ASSIGNMENT » Exact copy, no pictures: every line from the one that contains "Where should I click to: Toggle" through the end of the data below, and nothing else.

━━━━

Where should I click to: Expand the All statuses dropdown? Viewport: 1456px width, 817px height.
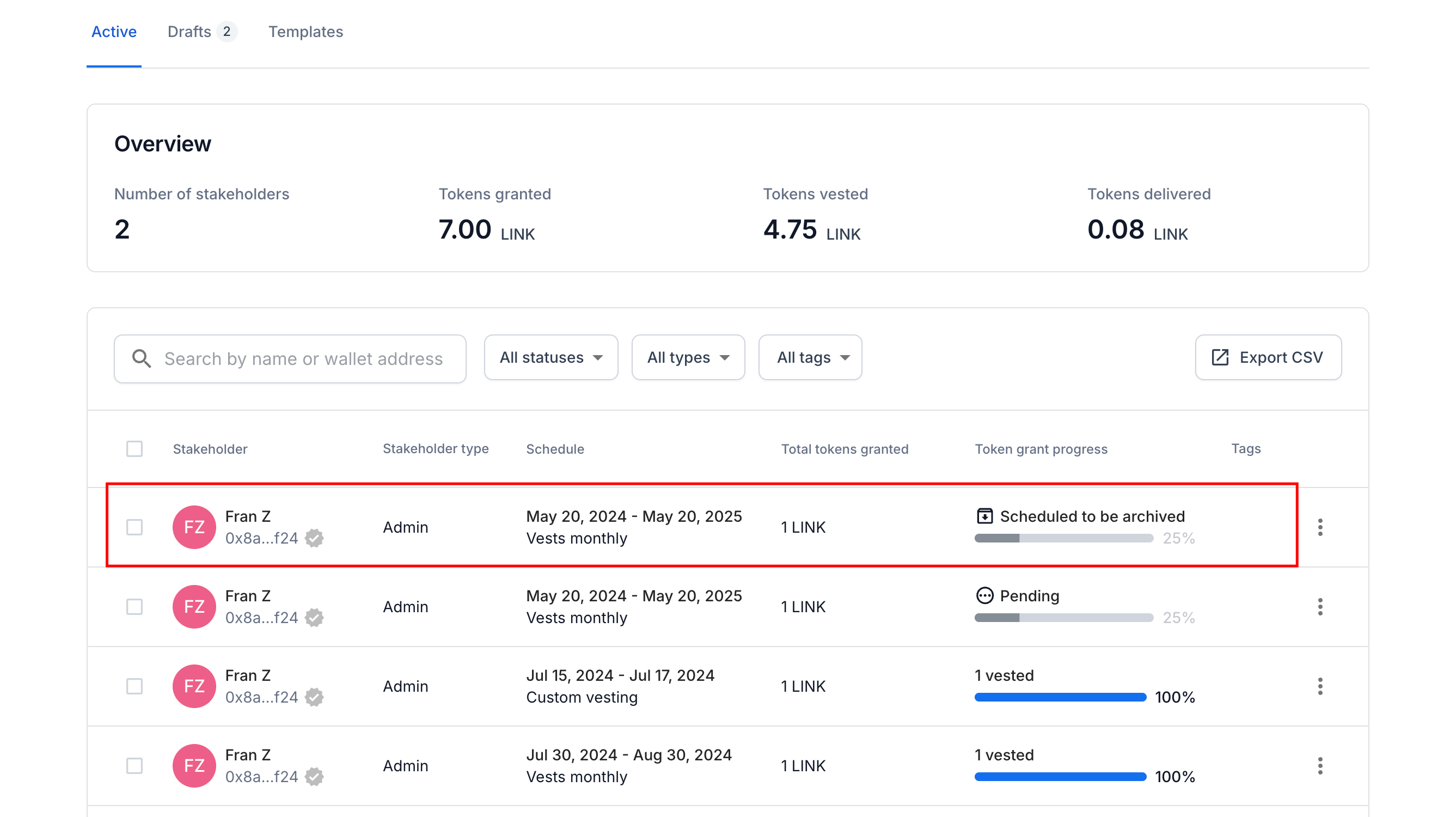click(551, 357)

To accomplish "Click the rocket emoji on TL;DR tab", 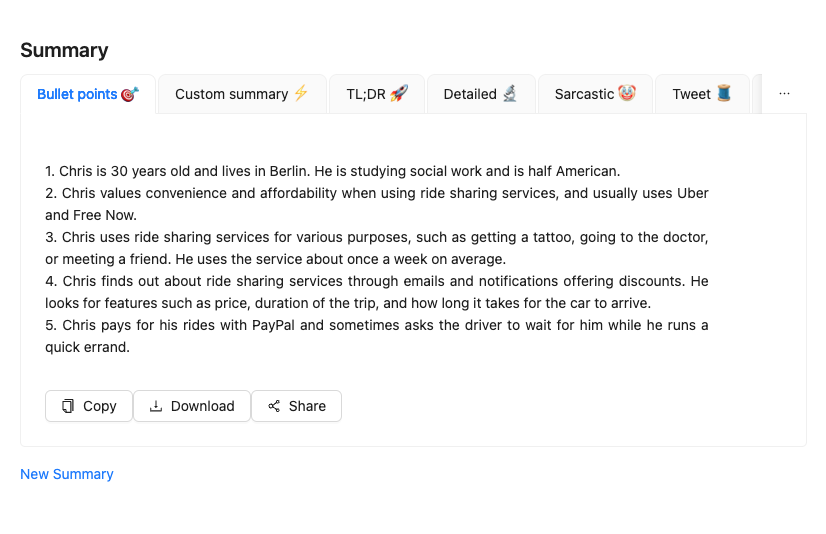I will (399, 94).
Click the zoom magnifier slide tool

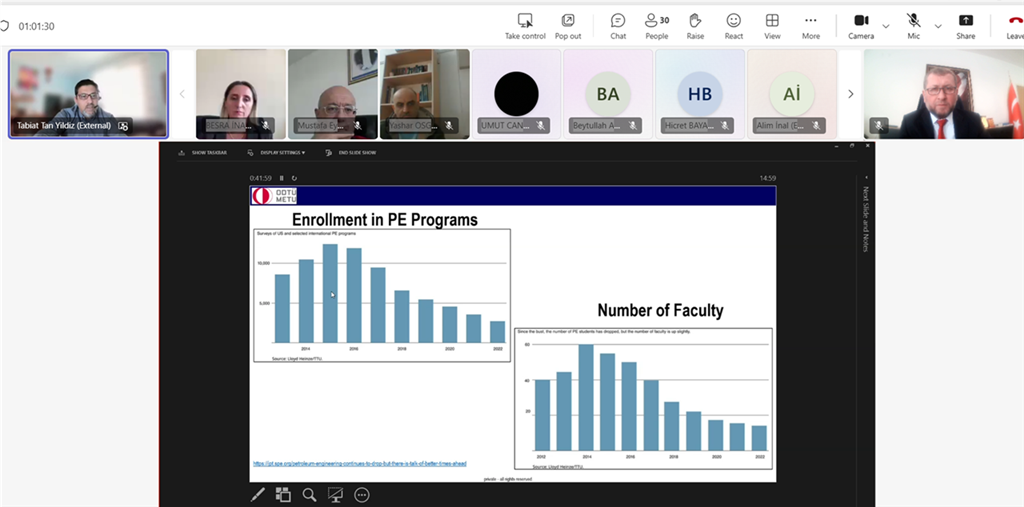point(309,494)
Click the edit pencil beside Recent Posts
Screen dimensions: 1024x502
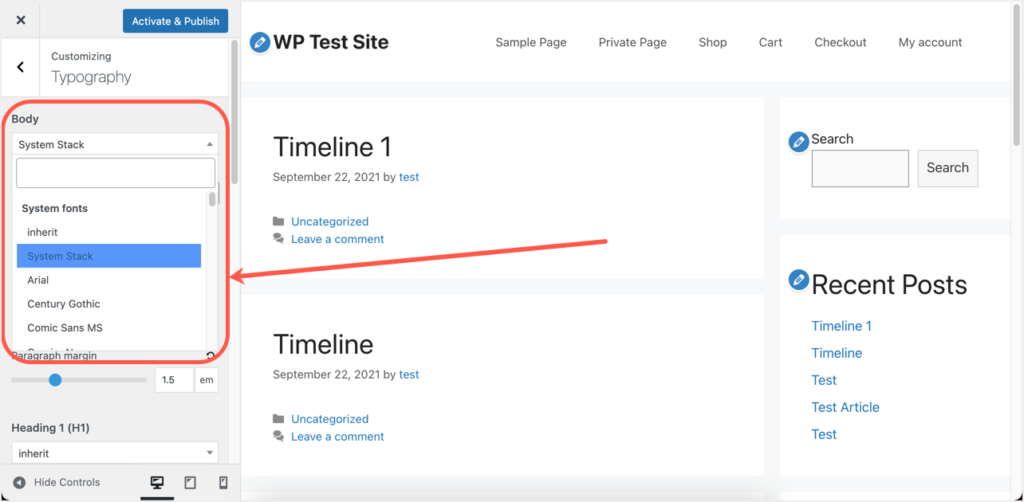[798, 280]
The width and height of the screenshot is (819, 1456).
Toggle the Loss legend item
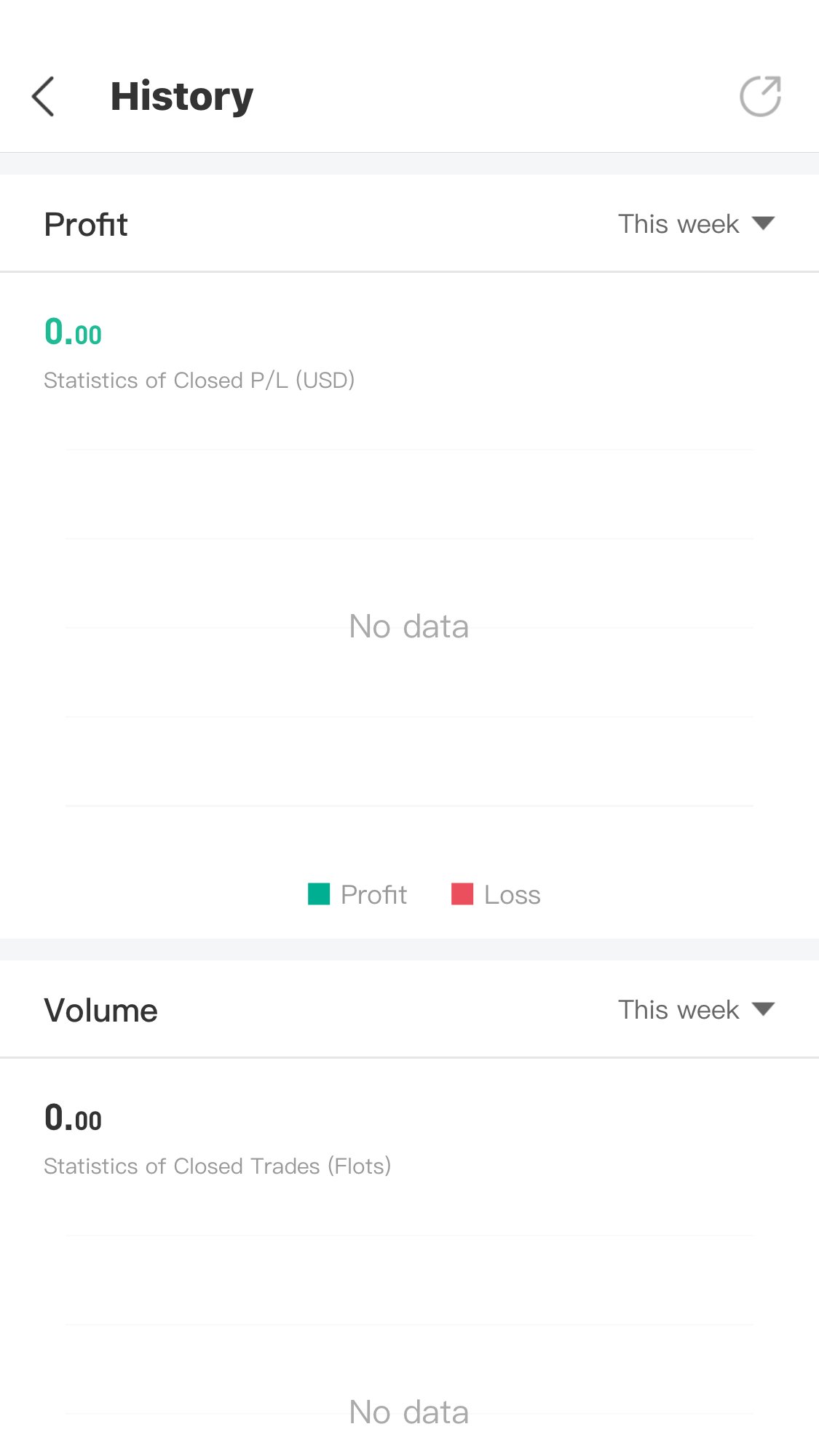496,894
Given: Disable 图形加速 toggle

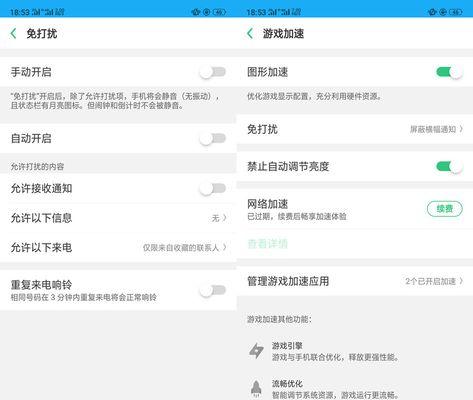Looking at the screenshot, I should coord(449,72).
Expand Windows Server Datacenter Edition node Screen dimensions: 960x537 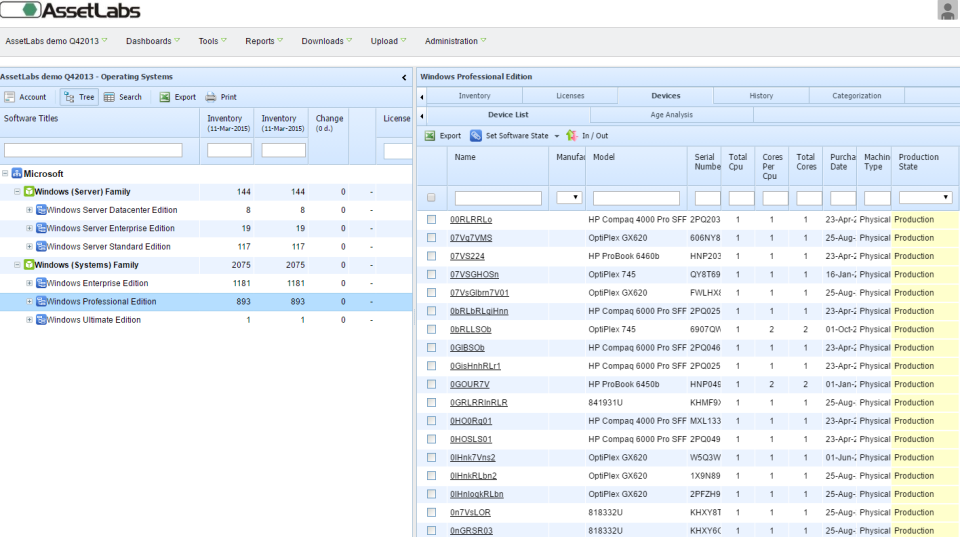point(29,210)
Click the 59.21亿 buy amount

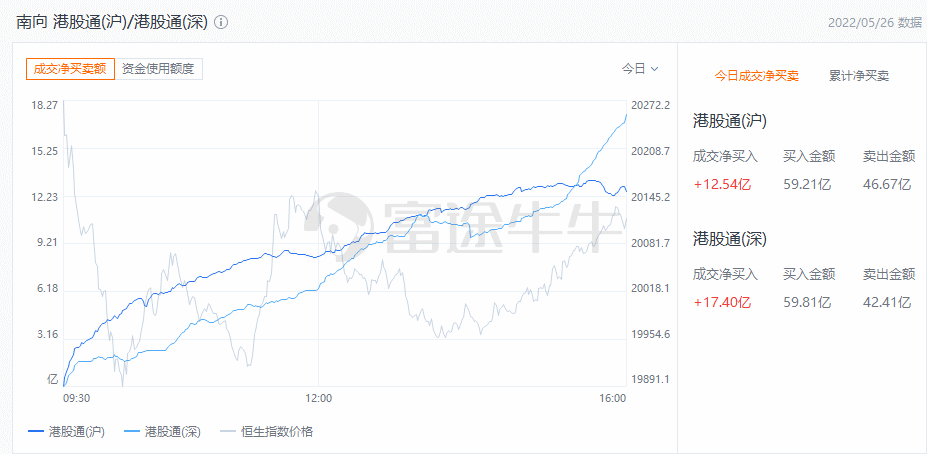[806, 184]
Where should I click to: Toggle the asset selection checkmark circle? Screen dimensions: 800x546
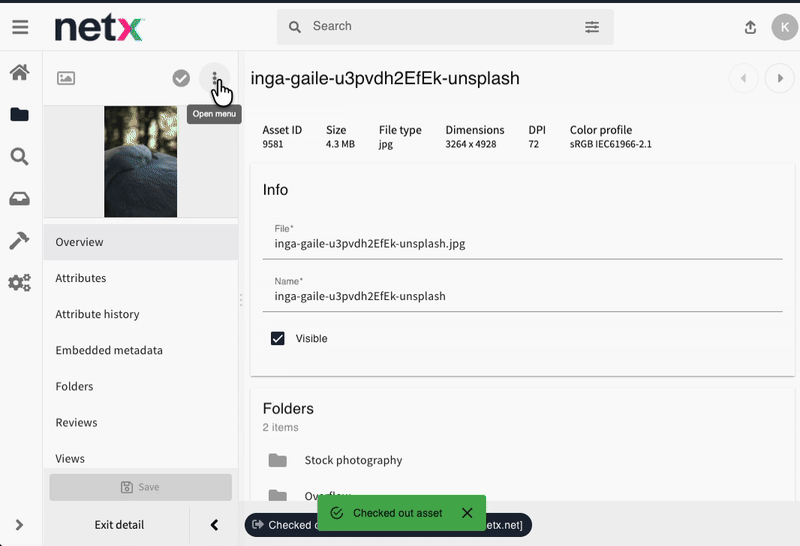click(x=181, y=78)
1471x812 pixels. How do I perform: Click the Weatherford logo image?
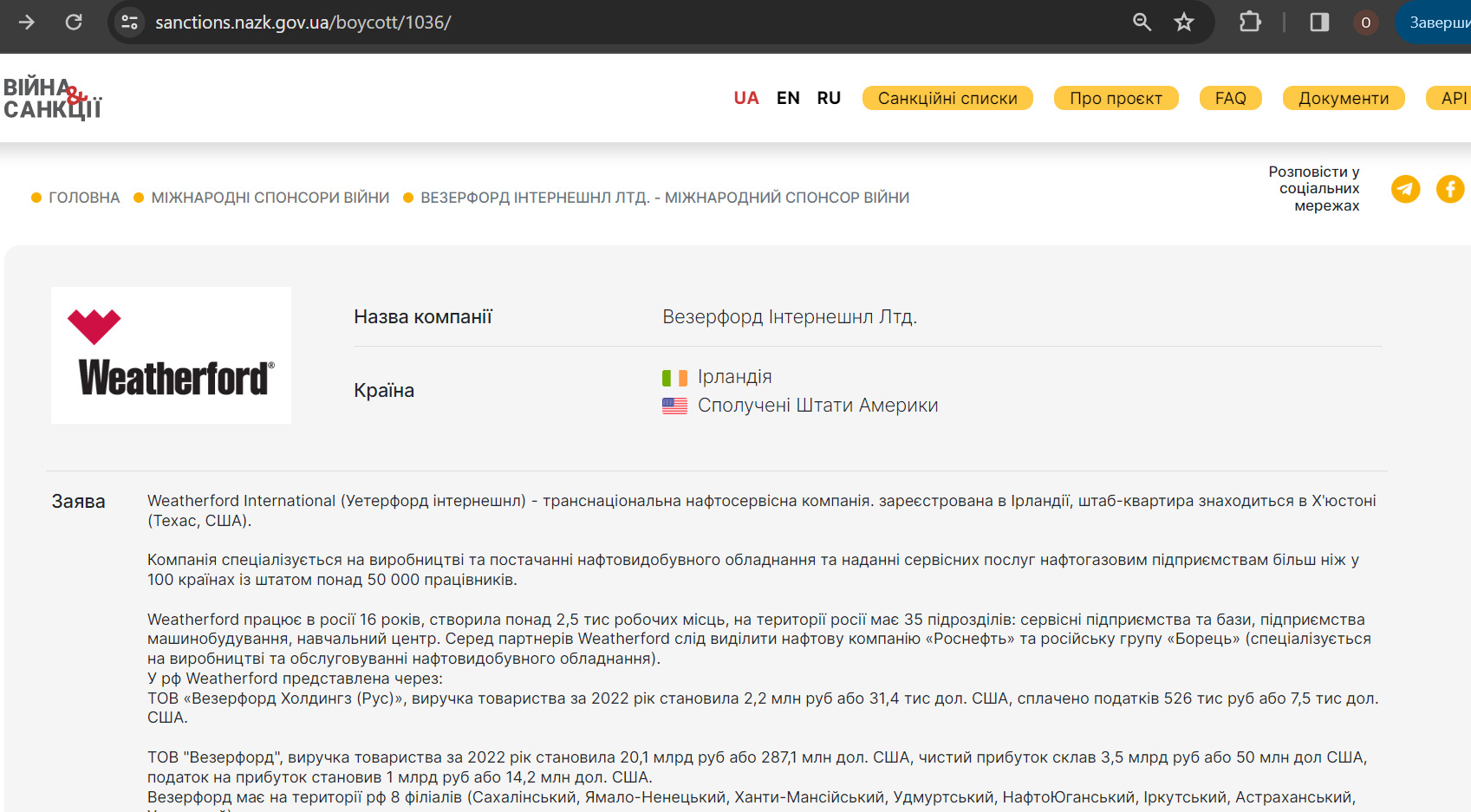point(172,355)
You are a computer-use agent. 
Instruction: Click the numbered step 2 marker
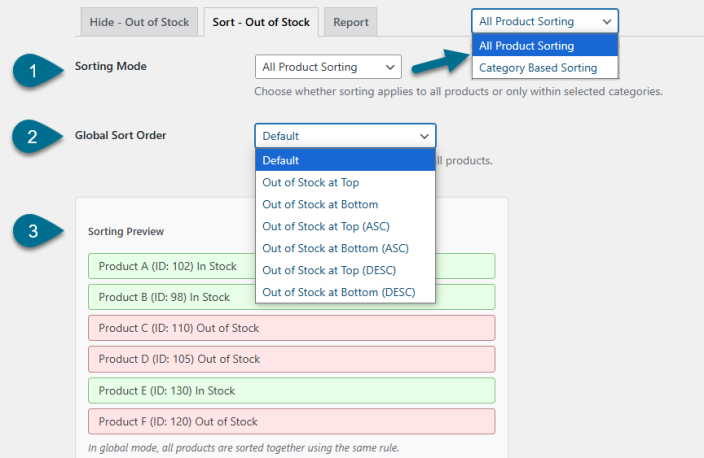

━━━━

RESULT OF THIS EXERCISE »
Where should I click to: Toggle the asset selection checkmark circle? Screen dimensions: 800x546
click(x=181, y=78)
1471x812 pixels. How do I perform: Click the Weatherford logo image?
point(172,355)
You are a computer-use agent. 
Instruction: Click the numbered step 2 marker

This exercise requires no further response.